* _ENTRIES SUPPLIED_:
══════════════════════════════

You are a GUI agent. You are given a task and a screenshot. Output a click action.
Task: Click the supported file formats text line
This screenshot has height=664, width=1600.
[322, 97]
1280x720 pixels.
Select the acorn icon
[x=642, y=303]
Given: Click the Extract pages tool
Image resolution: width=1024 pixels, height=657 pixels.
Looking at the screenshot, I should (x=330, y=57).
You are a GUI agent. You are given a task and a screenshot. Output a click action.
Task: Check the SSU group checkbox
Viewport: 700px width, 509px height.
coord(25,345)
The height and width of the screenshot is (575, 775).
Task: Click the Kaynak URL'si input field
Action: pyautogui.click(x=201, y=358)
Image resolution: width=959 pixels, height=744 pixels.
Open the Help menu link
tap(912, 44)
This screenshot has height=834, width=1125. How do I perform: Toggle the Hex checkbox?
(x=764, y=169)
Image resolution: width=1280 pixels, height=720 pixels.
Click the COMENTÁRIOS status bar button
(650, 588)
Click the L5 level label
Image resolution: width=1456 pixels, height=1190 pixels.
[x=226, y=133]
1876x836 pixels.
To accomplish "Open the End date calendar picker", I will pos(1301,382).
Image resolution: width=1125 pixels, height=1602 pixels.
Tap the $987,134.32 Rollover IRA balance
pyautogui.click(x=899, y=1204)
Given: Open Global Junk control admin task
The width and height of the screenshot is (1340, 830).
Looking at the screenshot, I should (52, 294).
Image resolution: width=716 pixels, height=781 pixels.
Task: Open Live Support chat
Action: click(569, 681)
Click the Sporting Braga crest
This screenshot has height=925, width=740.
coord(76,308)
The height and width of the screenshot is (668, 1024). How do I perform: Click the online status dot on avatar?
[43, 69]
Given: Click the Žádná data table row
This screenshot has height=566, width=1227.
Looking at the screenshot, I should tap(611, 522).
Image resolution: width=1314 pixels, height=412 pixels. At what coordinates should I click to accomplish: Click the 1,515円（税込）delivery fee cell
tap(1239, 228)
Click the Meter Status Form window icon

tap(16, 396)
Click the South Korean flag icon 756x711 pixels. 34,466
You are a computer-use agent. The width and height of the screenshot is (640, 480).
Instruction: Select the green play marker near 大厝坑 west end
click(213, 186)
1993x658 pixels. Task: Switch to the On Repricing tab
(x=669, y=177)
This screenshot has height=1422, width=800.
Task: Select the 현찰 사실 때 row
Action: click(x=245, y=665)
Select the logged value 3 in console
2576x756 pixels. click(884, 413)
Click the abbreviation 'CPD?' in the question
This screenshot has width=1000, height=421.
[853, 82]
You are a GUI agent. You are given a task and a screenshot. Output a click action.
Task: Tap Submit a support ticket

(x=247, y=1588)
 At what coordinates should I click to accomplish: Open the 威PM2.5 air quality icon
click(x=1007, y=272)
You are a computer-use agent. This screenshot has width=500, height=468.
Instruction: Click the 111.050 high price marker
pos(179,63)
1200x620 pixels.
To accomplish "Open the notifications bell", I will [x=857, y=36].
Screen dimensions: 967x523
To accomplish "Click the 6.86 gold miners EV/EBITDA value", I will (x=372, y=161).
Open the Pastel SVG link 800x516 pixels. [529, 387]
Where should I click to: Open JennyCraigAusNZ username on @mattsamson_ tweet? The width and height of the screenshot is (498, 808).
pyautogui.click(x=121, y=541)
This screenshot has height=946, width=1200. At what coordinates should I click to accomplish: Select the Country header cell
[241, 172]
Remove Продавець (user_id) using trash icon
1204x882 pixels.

══════════════════════════════

* _AIM OF THE EXERCISE_: Restate word for word the lines of the data above, starting at the line containing "Instruction: Click the" and ending at the line containing "Open the Pastel", both included, and nothing more.

* _RESPONSE TO THIS TASK_:
Instruction: Click the 111.050 high price marker
pos(179,63)
1200x620 pixels.
To accomplish "Open the notifications bell", I will [x=857, y=36].
Screen dimensions: 967x523
To accomplish "Click the 6.86 gold miners EV/EBITDA value", I will (x=372, y=161).
Open the Pastel SVG link 800x516 pixels. [529, 387]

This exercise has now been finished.